Job - Can you format the entries, starting at the line that contains "Go to スレッド in the left navigation" and ending at the last line of the entries, as a Markdown table with columns Row and Text? Skip blank lines and leave the pictures out.

Extracted entries -
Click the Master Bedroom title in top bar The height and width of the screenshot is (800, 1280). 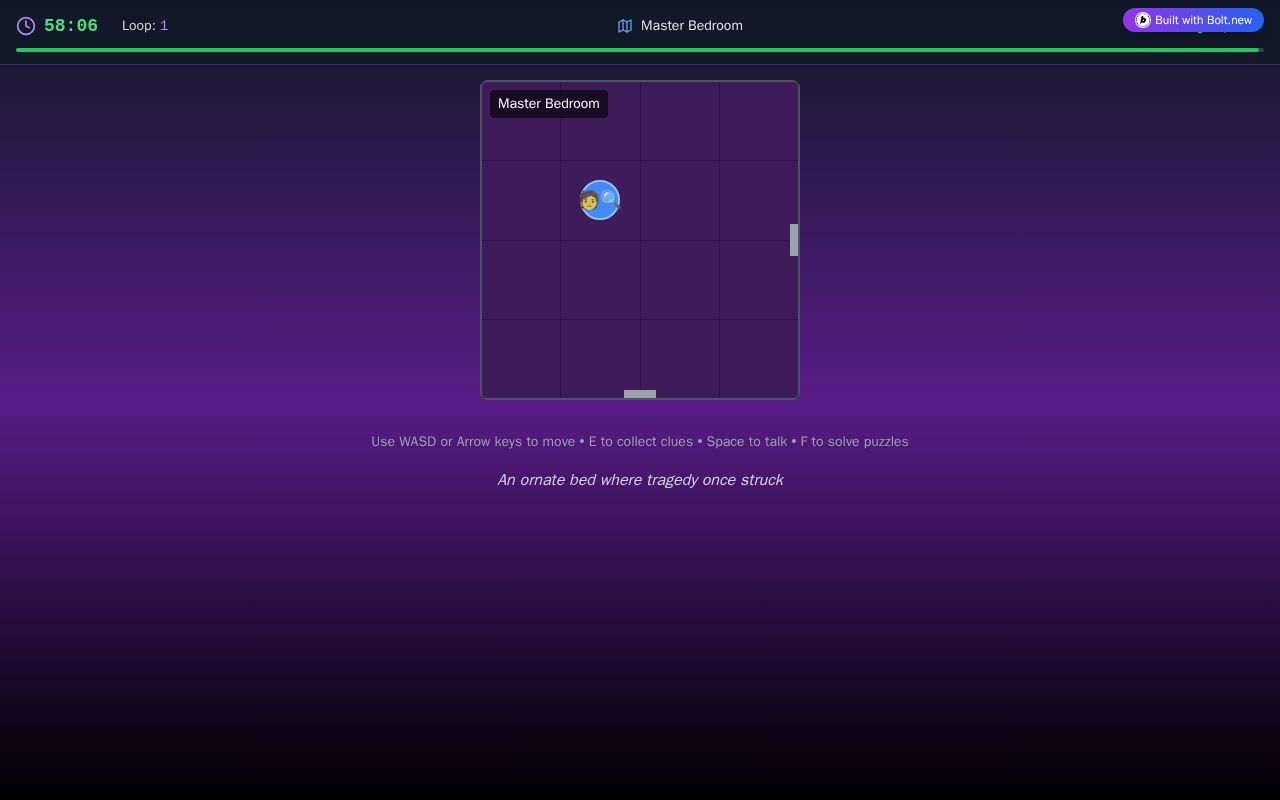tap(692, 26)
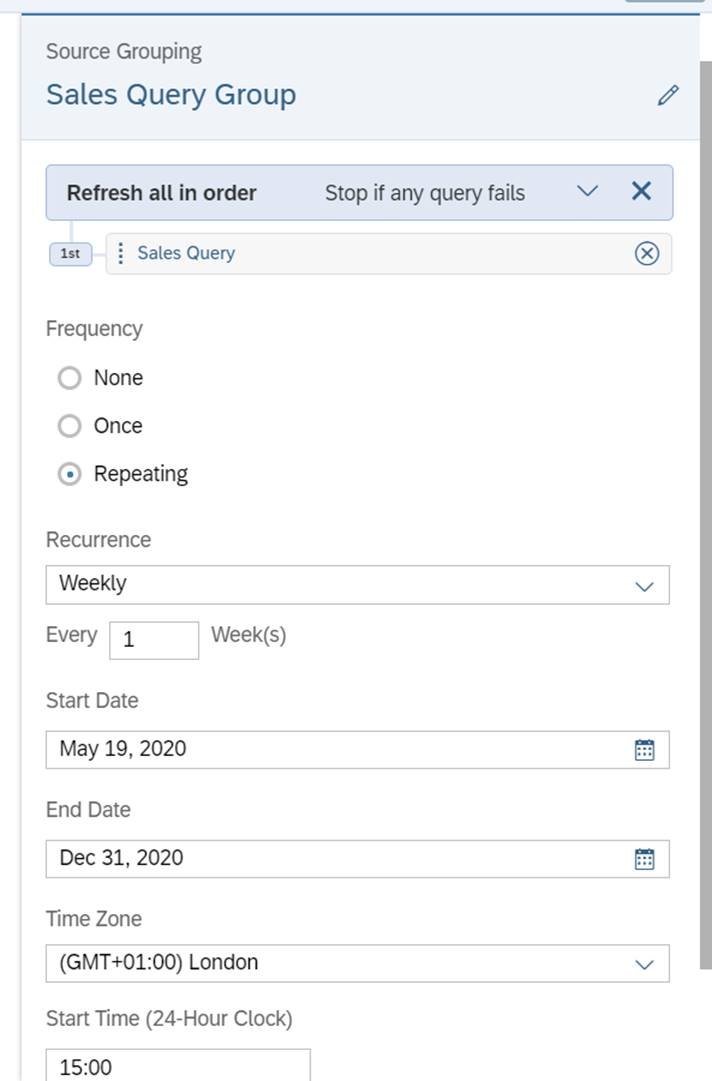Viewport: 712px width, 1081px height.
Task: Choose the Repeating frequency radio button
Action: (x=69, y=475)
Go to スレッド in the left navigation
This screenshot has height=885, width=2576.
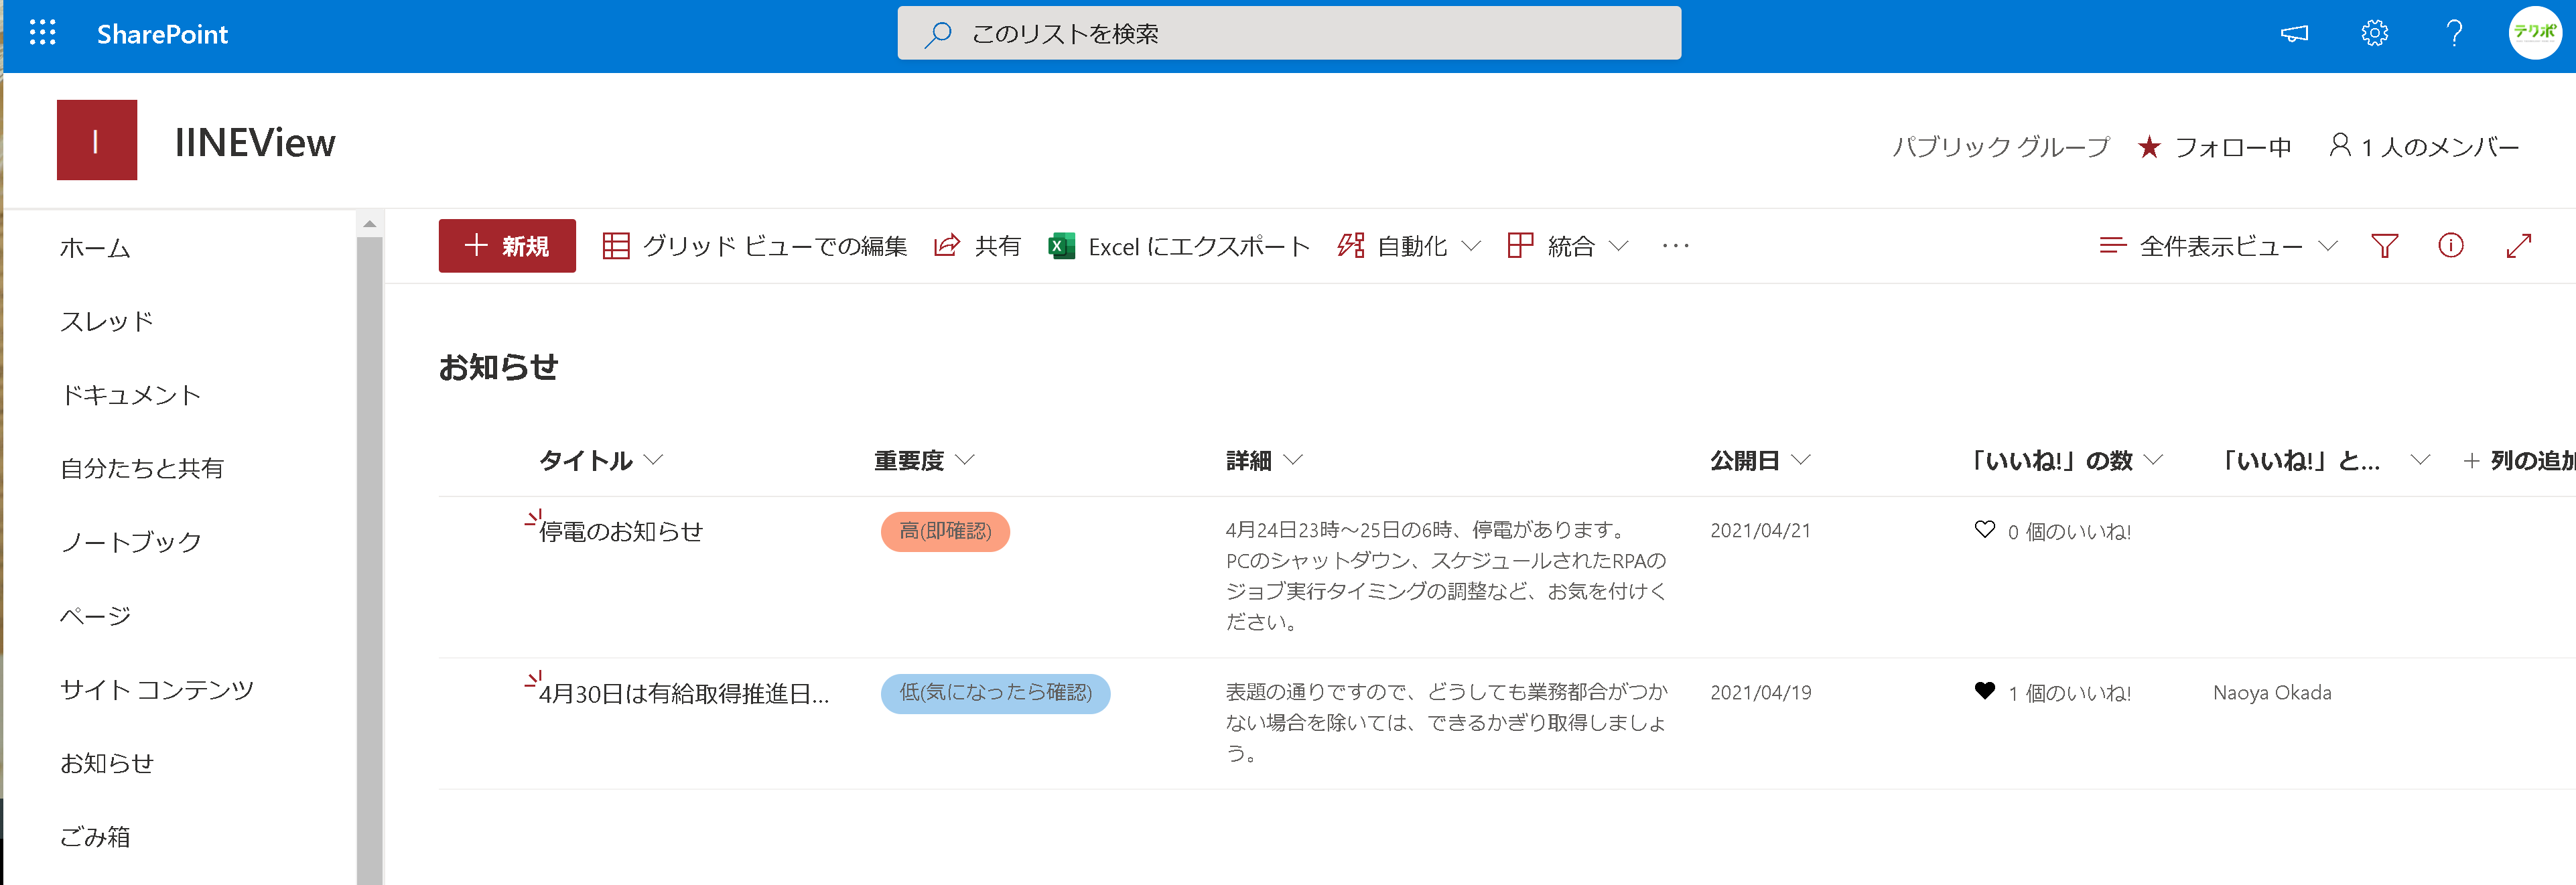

Exercise answer -
| Row | Text |
|---|---|
| 1 | Go to スレッド in the left navigation |
| 2 | This screenshot has height=885, width=2576. |